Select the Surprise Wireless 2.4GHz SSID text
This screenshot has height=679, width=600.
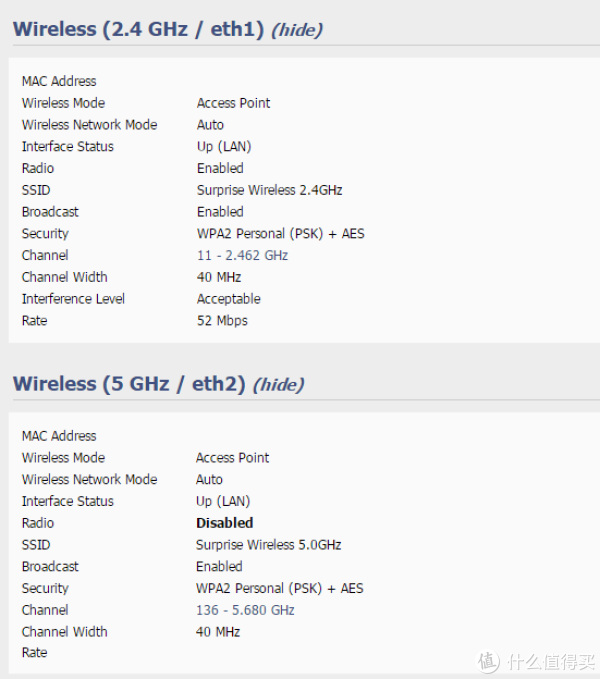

==

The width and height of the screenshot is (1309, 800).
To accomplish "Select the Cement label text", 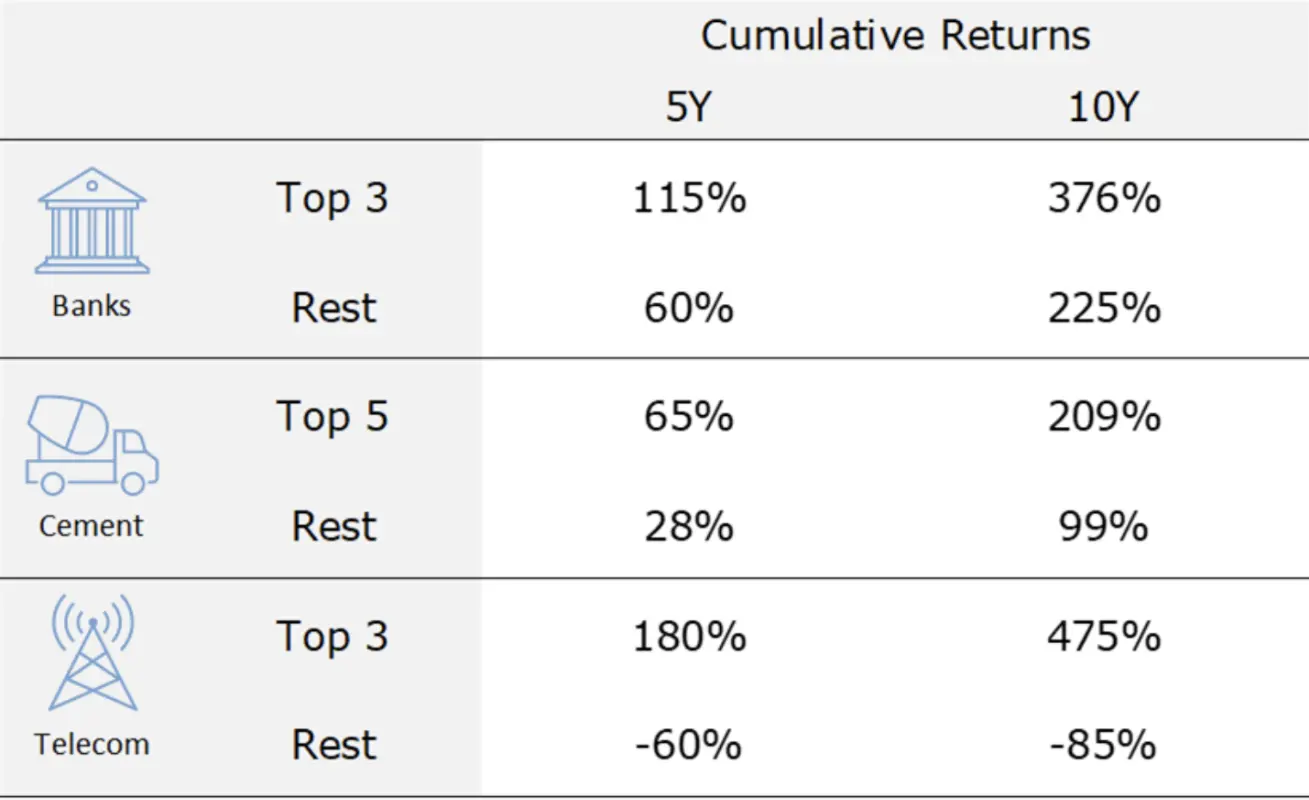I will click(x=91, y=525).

...

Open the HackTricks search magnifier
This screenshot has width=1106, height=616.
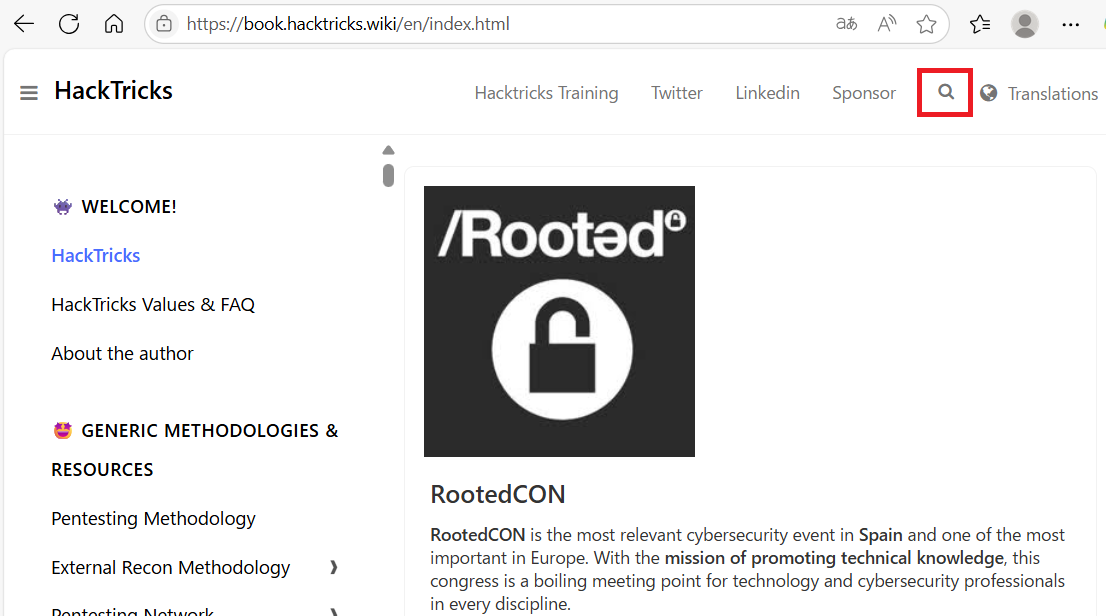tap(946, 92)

Problem statement>
Above are some records; copy exactly the lines from the one with "Select the Surprise Wireless 2.4GHz SSID text" through the one with "This screenshot has height=679, width=600.", both included, and no others.

Your solution>
Select the Surprise Wireless 2.4GHz SSID text
This screenshot has height=679, width=600.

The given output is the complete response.